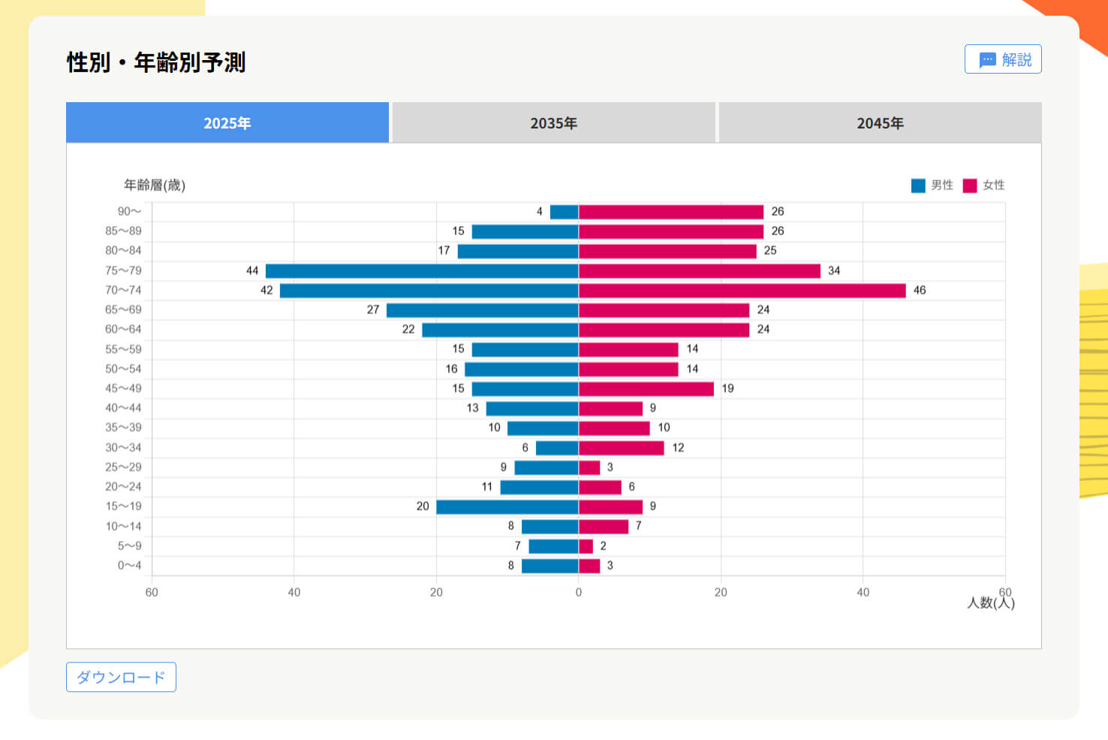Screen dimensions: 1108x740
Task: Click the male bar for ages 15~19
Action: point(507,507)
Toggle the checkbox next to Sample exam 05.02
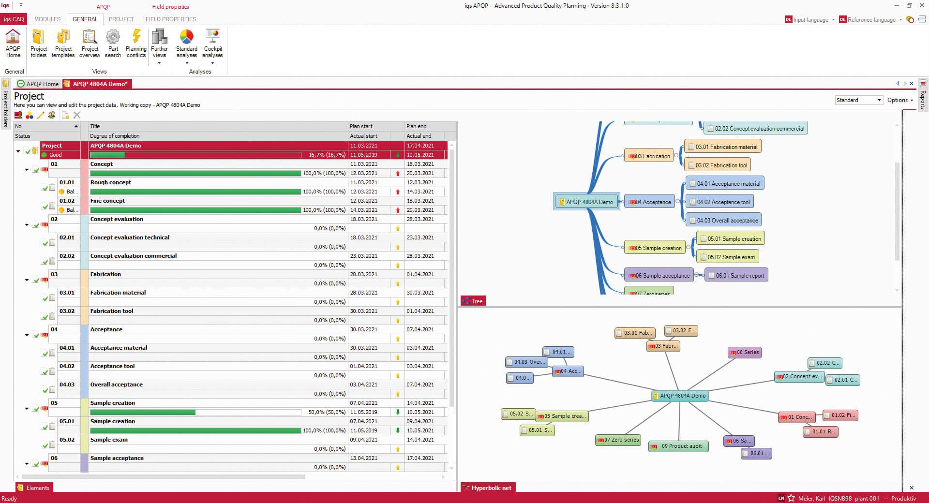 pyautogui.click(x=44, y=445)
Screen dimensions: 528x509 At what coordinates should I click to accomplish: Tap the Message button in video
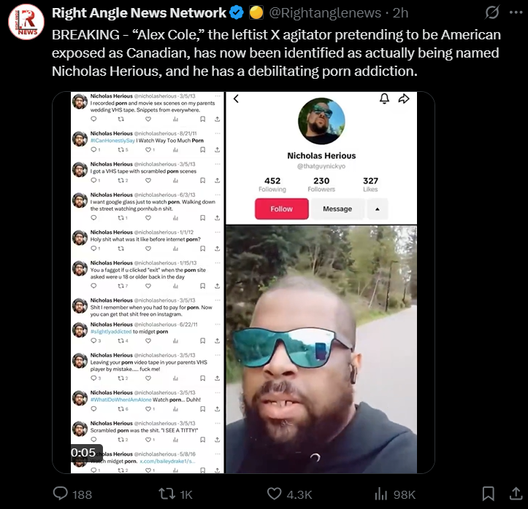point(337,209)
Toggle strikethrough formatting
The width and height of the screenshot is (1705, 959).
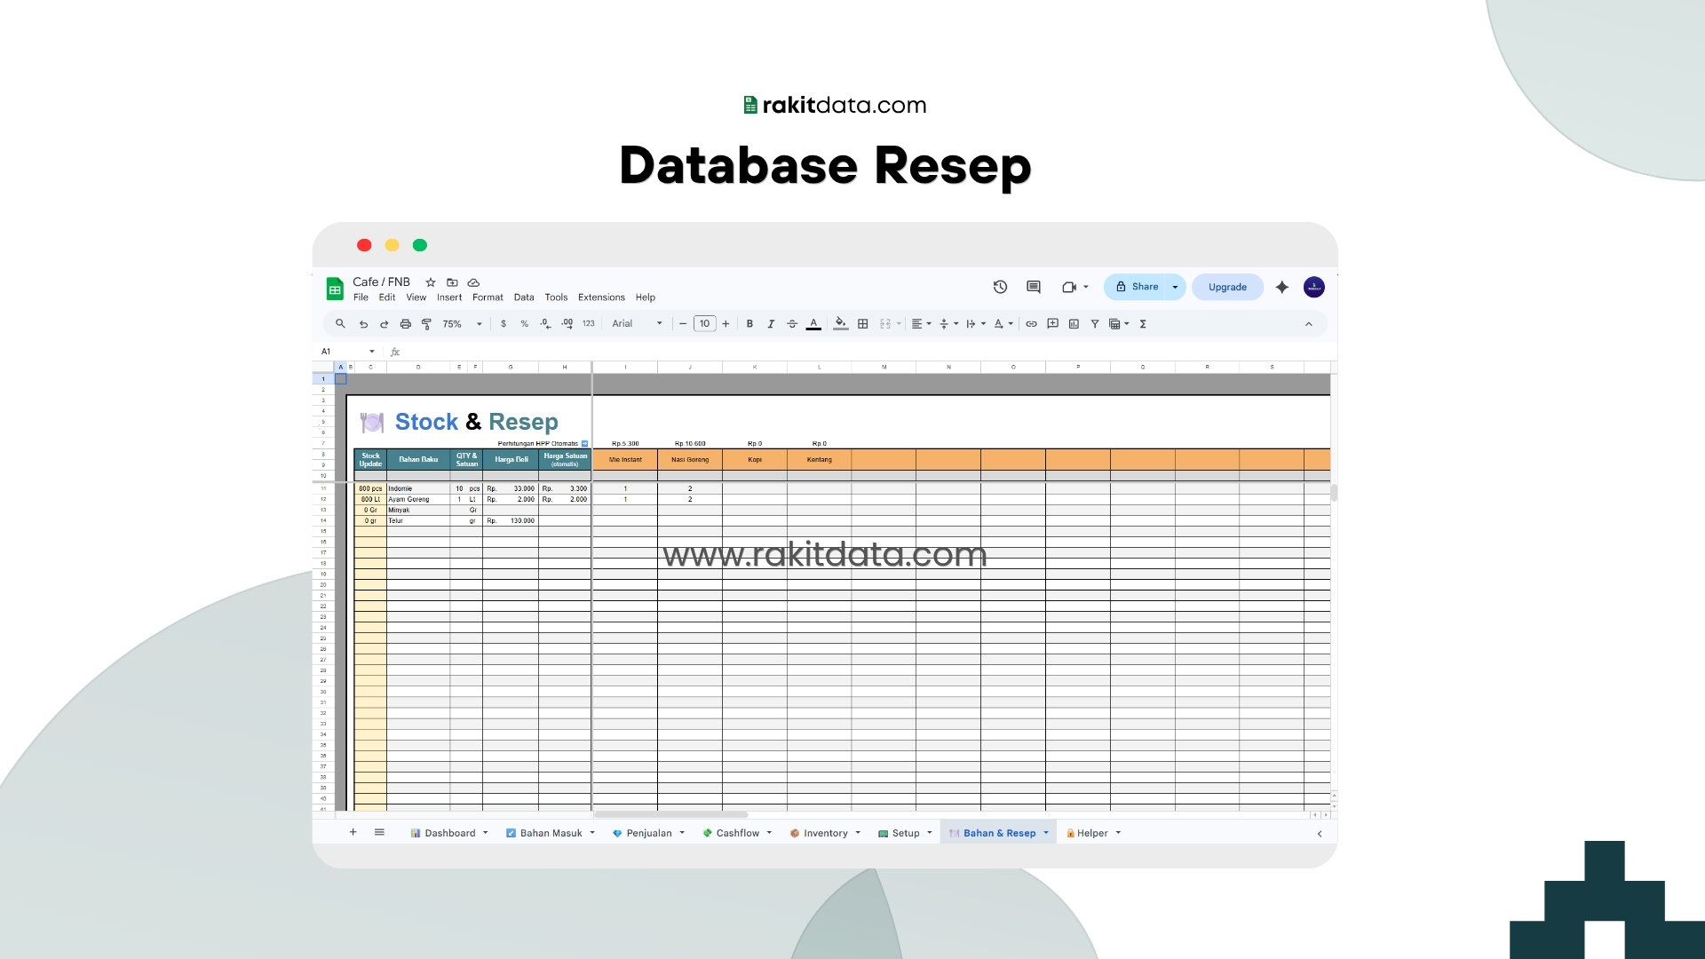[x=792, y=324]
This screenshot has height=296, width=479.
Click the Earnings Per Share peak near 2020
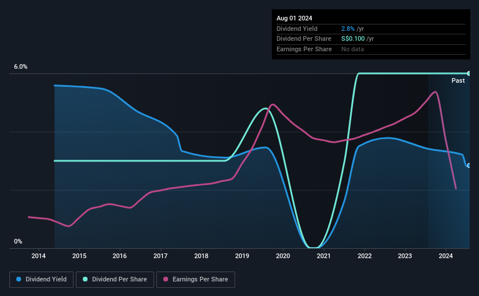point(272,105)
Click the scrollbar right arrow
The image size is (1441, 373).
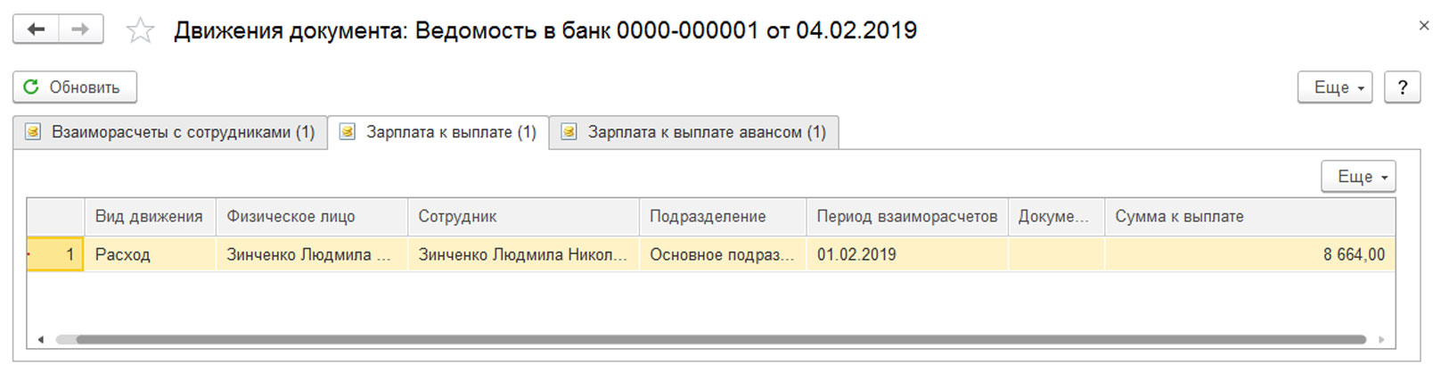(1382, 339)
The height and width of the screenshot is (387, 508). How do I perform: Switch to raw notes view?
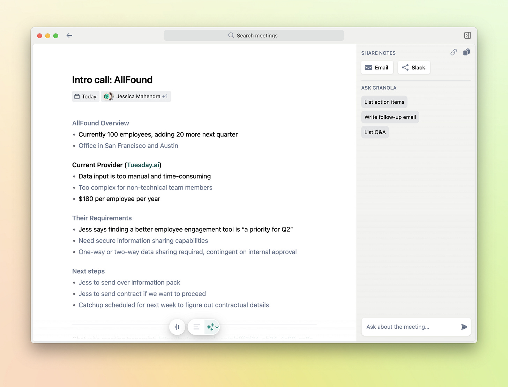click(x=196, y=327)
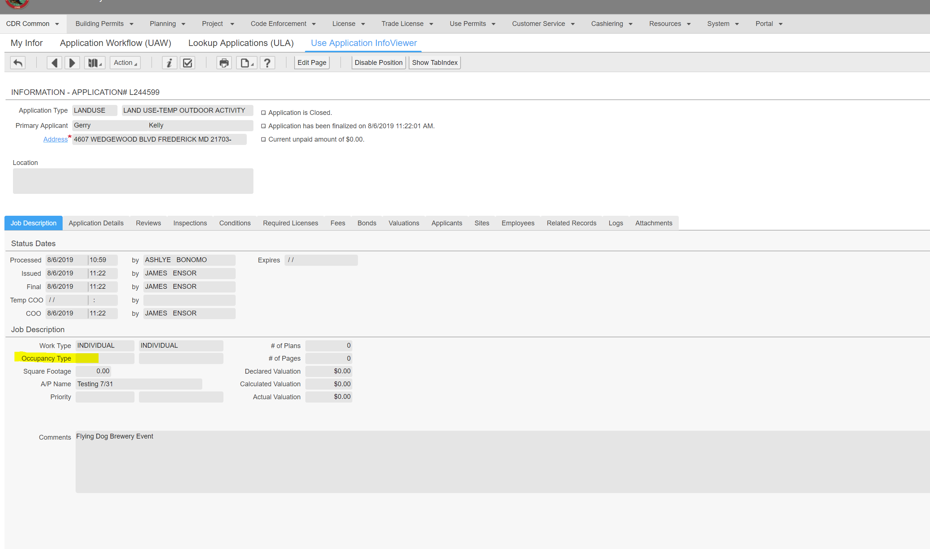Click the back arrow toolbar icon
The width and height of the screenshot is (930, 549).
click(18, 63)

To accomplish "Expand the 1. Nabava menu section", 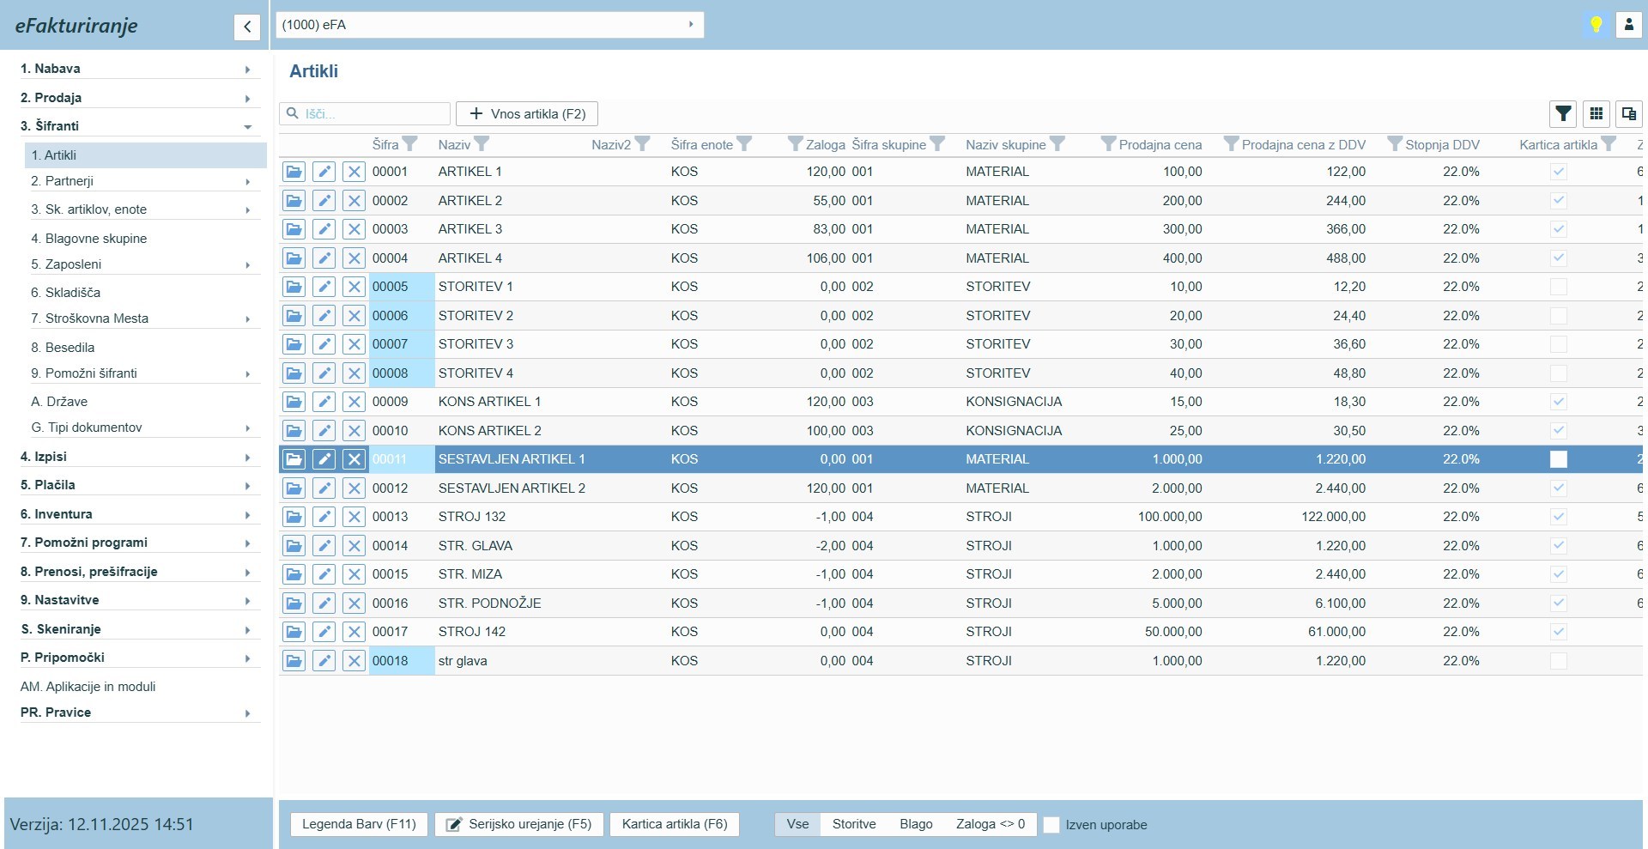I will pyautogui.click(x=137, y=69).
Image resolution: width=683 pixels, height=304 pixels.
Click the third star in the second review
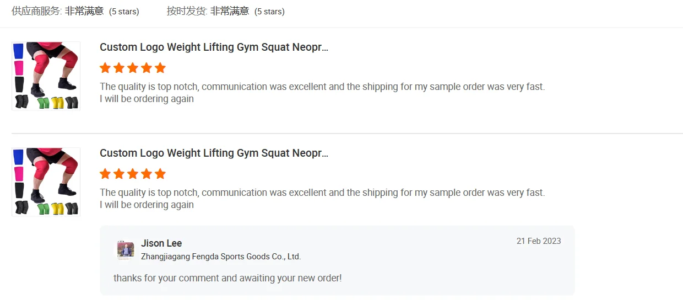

#### [Problem description]
Can you arrange the lines between the one holding "Toggle the checkbox next to Sample exam 05.02" and the one holding "point(272,105)", inclusive, as a JSON list of strings with one string per line, omitting blank lines and leaving out the pictures?

#### [Response below]
[
  "Toggle the checkbox next to Sample exam 05.02",
  " pyautogui.click(x=44, y=445)",
  "Screen dimensions: 528x509 At what coordinates should I click to accomplish: Tap the Message button in video",
  "point(337,209)",
  "Toggle strikethrough formatting",
  "The width and height of the screenshot is (1705, 959).",
  "[x=792, y=324]",
  "This screenshot has height=296, width=479.",
  "Click the Earnings Per Share peak near 2020",
  "point(272,105)"
]